◆ **Problem details**: Could you write out the data that follows, exactly and in full?

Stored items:
########################################

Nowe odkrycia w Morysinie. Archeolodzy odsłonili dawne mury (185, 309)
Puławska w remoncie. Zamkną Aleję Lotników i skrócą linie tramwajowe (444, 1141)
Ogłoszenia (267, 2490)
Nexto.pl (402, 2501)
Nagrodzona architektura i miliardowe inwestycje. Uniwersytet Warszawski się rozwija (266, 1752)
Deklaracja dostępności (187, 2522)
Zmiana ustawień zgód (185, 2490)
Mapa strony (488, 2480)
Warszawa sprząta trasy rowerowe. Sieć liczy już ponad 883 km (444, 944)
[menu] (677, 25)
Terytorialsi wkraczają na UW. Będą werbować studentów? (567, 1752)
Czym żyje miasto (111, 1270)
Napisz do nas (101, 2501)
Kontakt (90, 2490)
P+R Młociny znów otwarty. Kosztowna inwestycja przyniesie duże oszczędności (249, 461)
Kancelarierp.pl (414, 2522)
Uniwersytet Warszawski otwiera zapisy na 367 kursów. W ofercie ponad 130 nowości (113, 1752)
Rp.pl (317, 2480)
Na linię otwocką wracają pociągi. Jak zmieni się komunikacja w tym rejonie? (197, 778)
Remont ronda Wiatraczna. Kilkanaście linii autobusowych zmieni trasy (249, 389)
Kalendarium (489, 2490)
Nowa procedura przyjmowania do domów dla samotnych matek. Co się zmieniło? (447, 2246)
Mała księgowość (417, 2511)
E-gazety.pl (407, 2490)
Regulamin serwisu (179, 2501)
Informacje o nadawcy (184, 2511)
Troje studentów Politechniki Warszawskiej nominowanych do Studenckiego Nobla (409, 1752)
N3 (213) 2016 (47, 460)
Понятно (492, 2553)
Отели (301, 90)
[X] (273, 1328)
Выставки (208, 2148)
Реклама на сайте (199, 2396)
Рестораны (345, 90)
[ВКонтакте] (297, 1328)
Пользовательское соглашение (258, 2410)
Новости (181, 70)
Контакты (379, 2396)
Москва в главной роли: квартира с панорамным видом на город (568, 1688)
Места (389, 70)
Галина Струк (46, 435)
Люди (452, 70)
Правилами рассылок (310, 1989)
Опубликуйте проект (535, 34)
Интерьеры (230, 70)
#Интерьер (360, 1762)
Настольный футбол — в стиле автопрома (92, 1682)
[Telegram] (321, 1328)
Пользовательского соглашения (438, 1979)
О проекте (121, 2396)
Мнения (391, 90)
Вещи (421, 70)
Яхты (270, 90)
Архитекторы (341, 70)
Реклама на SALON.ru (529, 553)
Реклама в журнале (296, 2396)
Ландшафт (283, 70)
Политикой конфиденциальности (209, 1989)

########################################

◆ **Task response**:
Nowe odkrycia w Morysinie. Archeolodzy odsłonili dawne mury (185, 309)
Puławska w remoncie. Zamkną Aleję Lotników i skrócą linie tramwajowe (444, 1141)
Ogłoszenia (267, 2490)
Nexto.pl (402, 2501)
Nagrodzona architektura i miliardowe inwestycje. Uniwersytet Warszawski się rozwija (266, 1752)
Deklaracja dostępności (187, 2522)
Zmiana ustawień zgód (185, 2490)
Mapa strony (488, 2480)
Warszawa sprząta trasy rowerowe. Sieć liczy już ponad 883 km (444, 944)
[menu] (677, 25)
Terytorialsi wkraczają na UW. Będą werbować studentów? (567, 1752)
Czym żyje miasto (111, 1270)
Napisz do nas (101, 2501)
Kontakt (90, 2490)
P+R Młociny znów otwarty. Kosztowna inwestycja przyniesie duże oszczędności (249, 461)
Kancelarierp.pl (414, 2522)
Uniwersytet Warszawski otwiera zapisy na 367 kursów. W ofercie ponad 130 nowości (113, 1752)
Rp.pl (317, 2480)
Na linię otwocką wracają pociągi. Jak zmieni się komunikacja w tym rejonie? (197, 778)
Remont ronda Wiatraczna. Kilkanaście linii autobusowych zmieni trasy (249, 389)
Kalendarium (489, 2490)
Nowa procedura przyjmowania do domów dla samotnych matek. Co się zmieniło? (447, 2246)
Mała księgowość (417, 2511)
E-gazety.pl (407, 2490)
Regulamin serwisu (179, 2501)
Informacje o nadawcy (184, 2511)
Troje studentów Politechniki Warszawskiej nominowanych do Studenckiego Nobla (409, 1752)
N3 (213) 2016 (47, 460)
Понятно (492, 2553)
Отели (301, 90)
[X] (273, 1328)
Выставки (208, 2148)
Реклама на сайте (199, 2396)
Рестораны (345, 90)
[ВКонтакте] (297, 1328)
Пользовательское соглашение (258, 2410)
Новости (181, 70)
Контакты (379, 2396)
Москва в главной роли: квартира с панорамным видом на город (568, 1688)
Места (389, 70)
Галина Струк (46, 435)
Люди (452, 70)
Правилами рассылок (310, 1989)
Опубликуйте проект (535, 34)
Интерьеры (230, 70)
#Интерьер (360, 1762)
Настольный футбол — в стиле автопрома (92, 1682)
[Telegram] (321, 1328)
Пользовательского соглашения (438, 1979)
О проекте (121, 2396)
Мнения (391, 90)
Вещи (421, 70)
Яхты (270, 90)
Архитекторы (341, 70)
Реклама на SALON.ru (529, 553)
Реклама в журнале (296, 2396)
Ландшафт (283, 70)
Политикой конфиденциальности (209, 1989)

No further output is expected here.